▸ **Work required**
Start at the line below containing "The image size" and stop at the line containing "Click the Cancel link". Repeat every line of that stretch exactly, and nothing outside it.

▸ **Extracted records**
□ □ □ □ □ □ □

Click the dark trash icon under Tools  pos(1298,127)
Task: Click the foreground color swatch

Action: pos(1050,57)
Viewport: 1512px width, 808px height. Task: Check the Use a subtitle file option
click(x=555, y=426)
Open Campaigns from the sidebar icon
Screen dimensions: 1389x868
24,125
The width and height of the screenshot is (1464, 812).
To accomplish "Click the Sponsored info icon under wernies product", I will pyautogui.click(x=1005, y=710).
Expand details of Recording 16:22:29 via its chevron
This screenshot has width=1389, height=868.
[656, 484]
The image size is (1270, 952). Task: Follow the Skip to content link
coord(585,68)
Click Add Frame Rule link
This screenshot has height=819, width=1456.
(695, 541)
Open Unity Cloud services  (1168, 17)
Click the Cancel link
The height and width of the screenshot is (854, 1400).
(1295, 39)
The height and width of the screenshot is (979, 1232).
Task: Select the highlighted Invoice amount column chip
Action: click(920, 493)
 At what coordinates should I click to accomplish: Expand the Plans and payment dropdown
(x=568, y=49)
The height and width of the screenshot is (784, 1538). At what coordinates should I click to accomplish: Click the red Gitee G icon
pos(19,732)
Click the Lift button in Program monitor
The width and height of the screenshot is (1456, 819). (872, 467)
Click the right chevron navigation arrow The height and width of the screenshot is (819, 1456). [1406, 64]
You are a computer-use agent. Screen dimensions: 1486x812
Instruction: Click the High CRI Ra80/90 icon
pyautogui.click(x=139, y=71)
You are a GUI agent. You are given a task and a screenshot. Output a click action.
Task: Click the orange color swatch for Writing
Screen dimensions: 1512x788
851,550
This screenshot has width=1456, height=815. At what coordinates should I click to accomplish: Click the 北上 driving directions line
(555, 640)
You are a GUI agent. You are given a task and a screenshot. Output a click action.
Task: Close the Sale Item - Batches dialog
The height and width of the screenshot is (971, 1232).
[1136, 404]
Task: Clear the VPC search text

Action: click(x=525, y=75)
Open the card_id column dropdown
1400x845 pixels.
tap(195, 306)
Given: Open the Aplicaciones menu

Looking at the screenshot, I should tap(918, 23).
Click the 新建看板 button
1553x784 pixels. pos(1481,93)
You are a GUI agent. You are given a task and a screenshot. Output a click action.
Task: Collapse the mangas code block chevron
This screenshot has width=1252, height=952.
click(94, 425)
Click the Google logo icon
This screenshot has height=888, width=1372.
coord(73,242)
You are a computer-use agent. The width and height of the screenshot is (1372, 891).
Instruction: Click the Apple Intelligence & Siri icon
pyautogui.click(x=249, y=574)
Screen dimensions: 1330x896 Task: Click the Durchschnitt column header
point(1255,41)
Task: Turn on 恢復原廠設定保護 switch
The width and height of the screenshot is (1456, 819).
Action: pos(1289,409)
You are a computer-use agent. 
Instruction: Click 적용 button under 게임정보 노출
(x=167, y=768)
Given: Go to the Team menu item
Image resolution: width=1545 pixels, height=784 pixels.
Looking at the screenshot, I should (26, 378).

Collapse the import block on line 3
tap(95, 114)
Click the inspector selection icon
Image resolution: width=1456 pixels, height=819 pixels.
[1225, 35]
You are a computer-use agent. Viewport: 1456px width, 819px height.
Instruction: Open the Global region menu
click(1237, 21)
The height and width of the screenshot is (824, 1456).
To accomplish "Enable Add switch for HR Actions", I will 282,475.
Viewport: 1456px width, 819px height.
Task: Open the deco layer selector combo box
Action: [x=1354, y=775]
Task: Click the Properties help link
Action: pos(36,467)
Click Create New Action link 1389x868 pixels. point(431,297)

□ □ □ □ □ □ □

▸ **Answer space**
The image size is (1270, 952). Task: Follow the Skip to content link
coord(585,68)
Click Add Frame Rule link
This screenshot has height=819, width=1456.
(695, 541)
Open Unity Cloud services  (1168, 17)
Click the Cancel link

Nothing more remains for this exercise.